RECORD SET:
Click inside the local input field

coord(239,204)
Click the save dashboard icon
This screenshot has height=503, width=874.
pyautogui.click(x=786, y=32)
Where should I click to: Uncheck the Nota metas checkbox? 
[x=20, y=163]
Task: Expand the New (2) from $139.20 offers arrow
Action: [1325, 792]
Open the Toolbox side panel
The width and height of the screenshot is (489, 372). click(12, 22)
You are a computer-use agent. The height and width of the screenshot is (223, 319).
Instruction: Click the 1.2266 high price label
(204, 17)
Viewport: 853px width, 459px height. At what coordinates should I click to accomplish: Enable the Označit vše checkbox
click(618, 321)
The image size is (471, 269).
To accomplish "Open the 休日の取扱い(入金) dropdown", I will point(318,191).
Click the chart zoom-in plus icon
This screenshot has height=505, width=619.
--
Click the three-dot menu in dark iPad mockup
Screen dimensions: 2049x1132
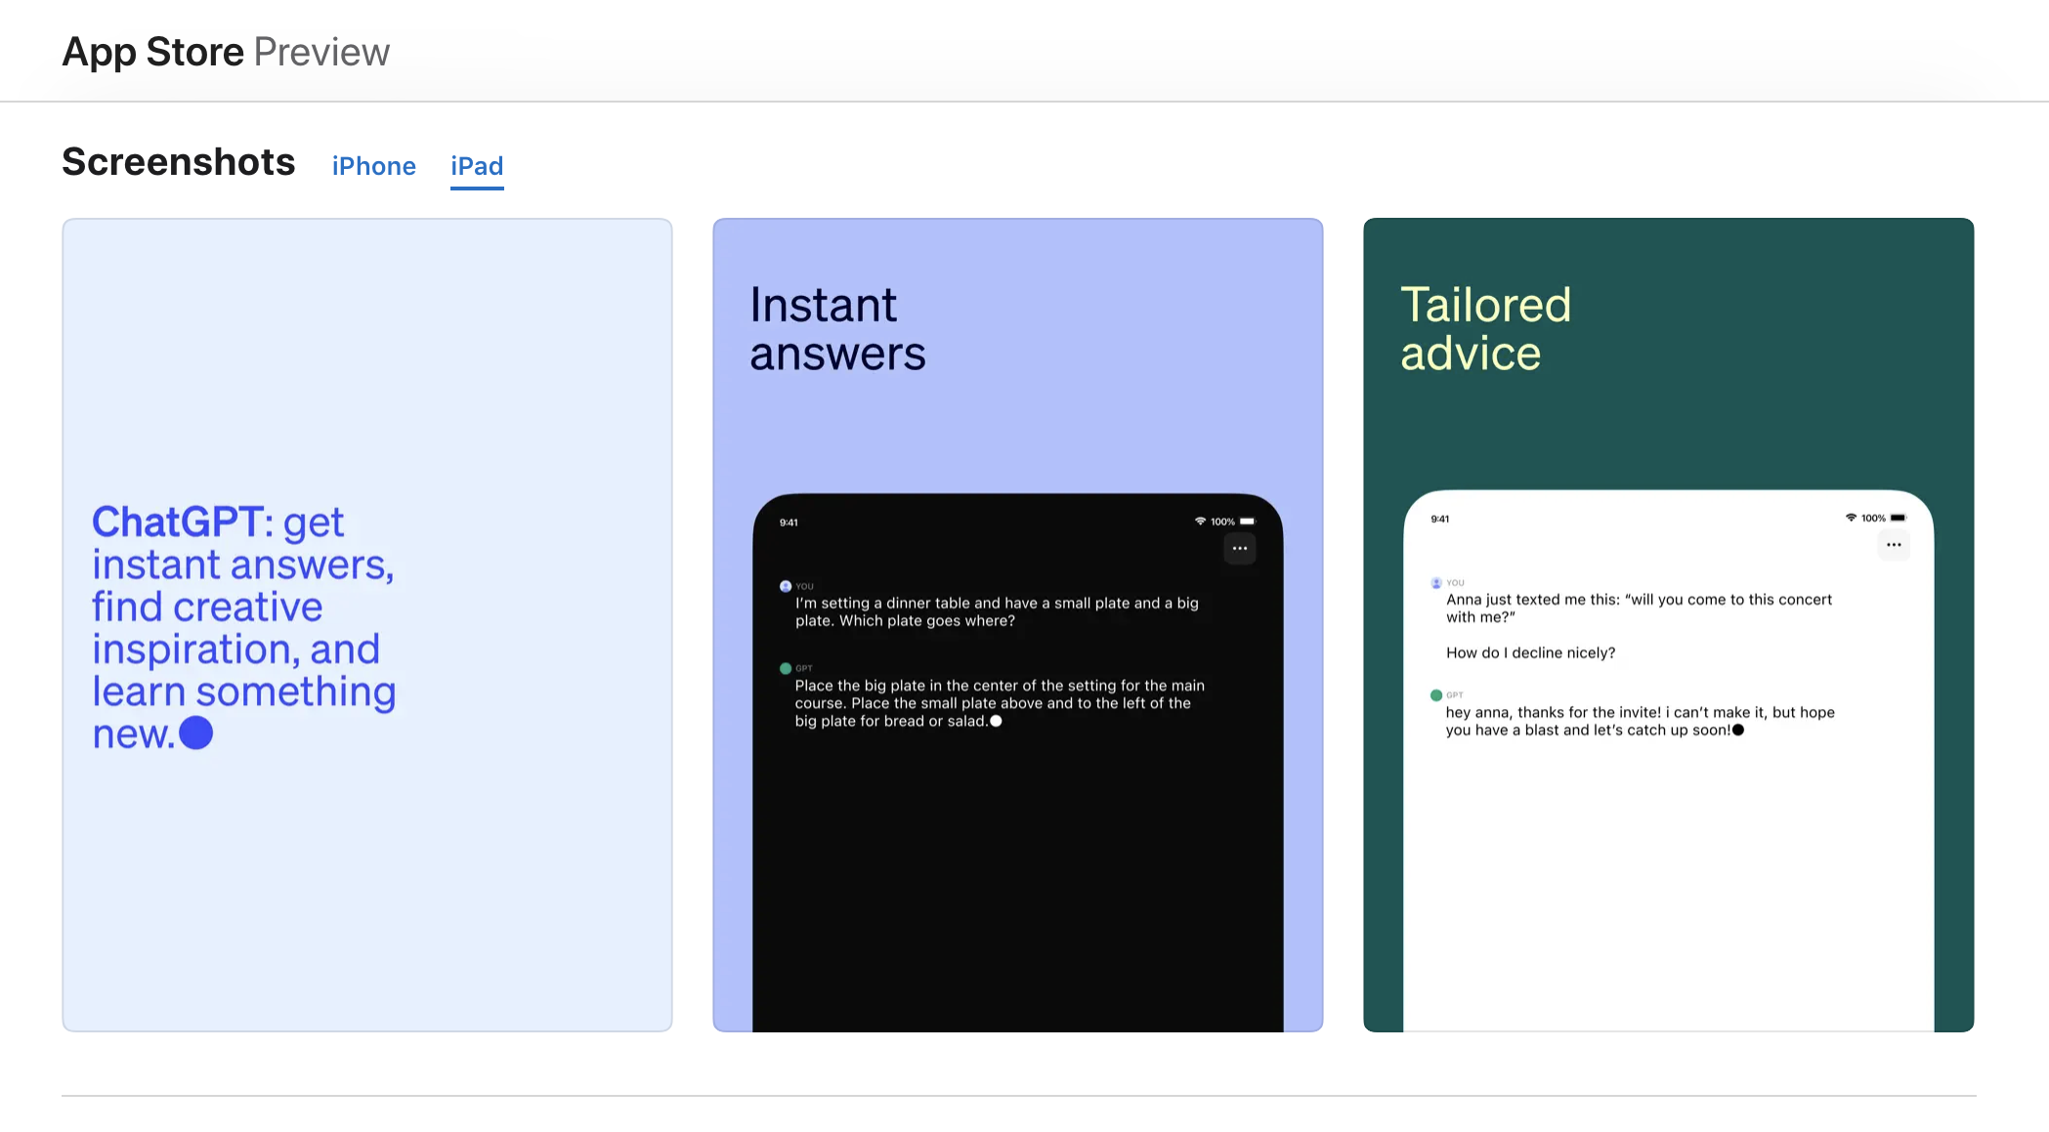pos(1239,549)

OBJECTIVE:
Copy out, word for word, the lines of the material starting at the line that contains "You are a computer-use" and ending at the line that contains "click(618, 321)". Include both of those lines.

EXERCISE RESULT:
You are a computer-use agent. The height and width of the screenshot is (223, 319).
Instruction: Click the 1.2266 high price label
(204, 17)
Viewport: 853px width, 459px height. At what coordinates should I click to accomplish: Enable the Označit vše checkbox
click(618, 321)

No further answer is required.